◆ **Task statement**: Which of the lines below contain the string "Almighty"? Pull each one out of the data.

◆ **The records**:
Start of Block
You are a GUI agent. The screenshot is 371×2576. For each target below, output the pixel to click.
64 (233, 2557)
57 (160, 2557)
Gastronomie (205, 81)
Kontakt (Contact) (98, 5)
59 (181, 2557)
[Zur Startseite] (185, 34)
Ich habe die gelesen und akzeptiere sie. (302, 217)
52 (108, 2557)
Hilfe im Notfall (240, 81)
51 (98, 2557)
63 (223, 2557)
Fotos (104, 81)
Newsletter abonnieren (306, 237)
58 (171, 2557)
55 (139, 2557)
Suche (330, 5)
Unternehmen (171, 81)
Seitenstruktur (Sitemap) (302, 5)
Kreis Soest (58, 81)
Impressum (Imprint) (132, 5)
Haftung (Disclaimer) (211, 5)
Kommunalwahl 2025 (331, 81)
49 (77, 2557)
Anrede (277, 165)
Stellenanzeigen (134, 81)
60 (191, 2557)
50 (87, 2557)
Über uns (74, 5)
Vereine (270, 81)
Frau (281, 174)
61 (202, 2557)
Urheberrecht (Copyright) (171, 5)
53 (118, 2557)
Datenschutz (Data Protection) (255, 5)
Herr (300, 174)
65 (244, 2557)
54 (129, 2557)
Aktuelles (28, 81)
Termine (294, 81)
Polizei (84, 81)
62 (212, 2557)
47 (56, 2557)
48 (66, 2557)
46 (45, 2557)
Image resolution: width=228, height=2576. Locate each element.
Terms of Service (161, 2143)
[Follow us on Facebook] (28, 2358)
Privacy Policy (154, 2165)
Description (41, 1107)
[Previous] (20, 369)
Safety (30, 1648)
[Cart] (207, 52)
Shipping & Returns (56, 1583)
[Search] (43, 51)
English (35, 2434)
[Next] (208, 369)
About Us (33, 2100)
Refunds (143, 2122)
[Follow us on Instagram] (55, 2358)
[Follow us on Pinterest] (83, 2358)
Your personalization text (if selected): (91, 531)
End of Block
Start of Block
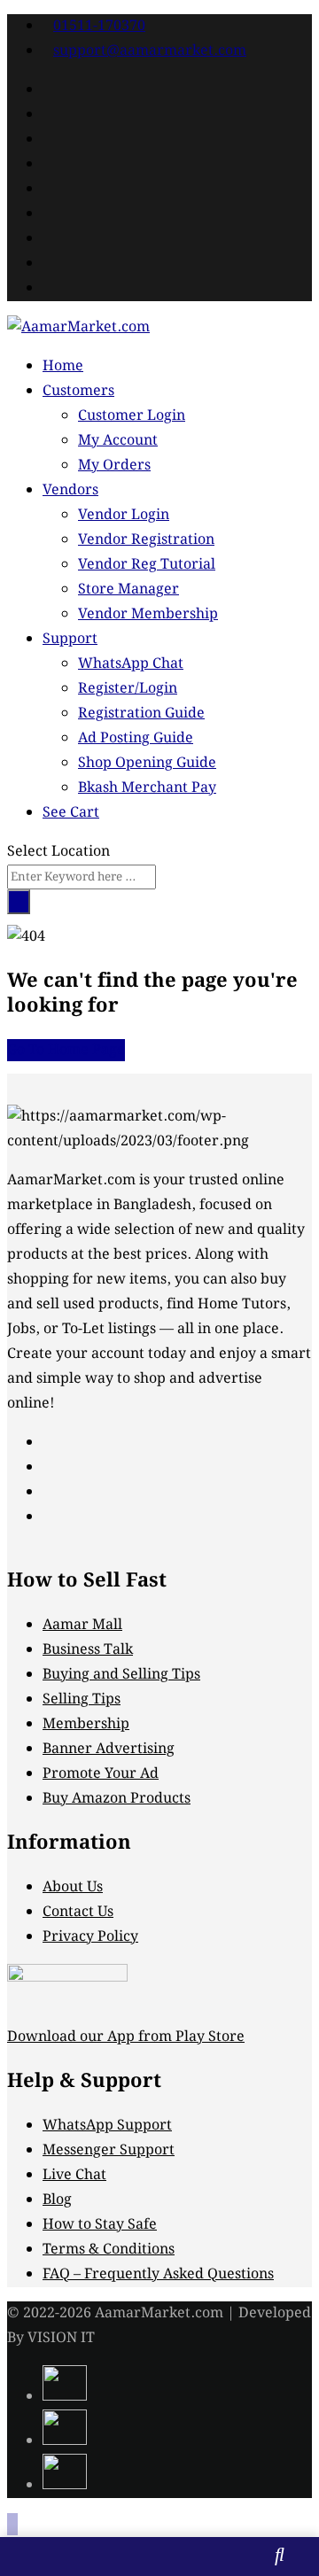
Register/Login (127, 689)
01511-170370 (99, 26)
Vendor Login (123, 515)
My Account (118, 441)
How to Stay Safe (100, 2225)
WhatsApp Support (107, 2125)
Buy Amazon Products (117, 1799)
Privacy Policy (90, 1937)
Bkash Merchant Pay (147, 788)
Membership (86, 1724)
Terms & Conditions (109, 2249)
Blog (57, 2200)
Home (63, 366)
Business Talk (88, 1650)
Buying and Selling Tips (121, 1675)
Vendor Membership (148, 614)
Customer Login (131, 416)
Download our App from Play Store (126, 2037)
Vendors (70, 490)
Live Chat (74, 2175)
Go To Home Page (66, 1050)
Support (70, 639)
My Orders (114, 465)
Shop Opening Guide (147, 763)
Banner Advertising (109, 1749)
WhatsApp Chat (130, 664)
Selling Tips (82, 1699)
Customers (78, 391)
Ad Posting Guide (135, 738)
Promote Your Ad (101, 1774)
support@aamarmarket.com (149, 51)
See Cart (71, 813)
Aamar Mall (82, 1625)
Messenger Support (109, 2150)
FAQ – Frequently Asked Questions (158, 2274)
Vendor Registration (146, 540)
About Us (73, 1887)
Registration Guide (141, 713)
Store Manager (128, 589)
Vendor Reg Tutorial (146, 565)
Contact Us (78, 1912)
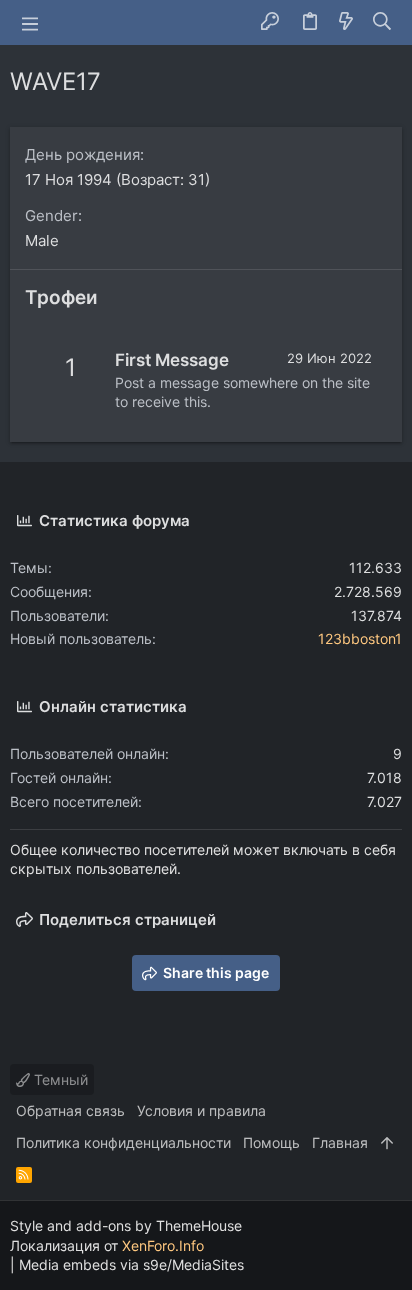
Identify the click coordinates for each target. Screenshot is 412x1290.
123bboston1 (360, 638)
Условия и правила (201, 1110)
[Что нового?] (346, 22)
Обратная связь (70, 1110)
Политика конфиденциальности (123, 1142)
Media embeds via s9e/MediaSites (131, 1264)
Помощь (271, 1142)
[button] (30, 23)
End of Block
Start of Block
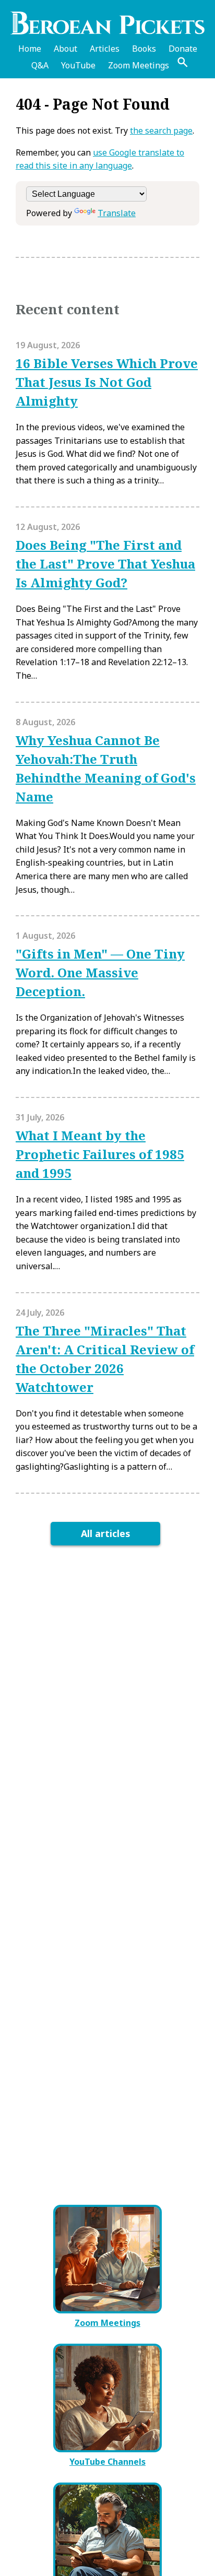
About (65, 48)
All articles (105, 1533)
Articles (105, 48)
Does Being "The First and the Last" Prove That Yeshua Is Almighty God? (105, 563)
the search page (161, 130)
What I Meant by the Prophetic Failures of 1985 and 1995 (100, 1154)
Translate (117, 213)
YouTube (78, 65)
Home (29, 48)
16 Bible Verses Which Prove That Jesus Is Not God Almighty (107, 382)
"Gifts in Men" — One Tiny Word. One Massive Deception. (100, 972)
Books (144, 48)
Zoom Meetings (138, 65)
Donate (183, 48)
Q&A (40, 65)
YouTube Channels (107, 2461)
End of Block
◆ **Response for this exercise**:
Does Being "The First and the Last" Prove That Yeshua Is Almighty God? (105, 563)
16 Bible Verses Which Prove That Jesus Is Not God Almighty (107, 382)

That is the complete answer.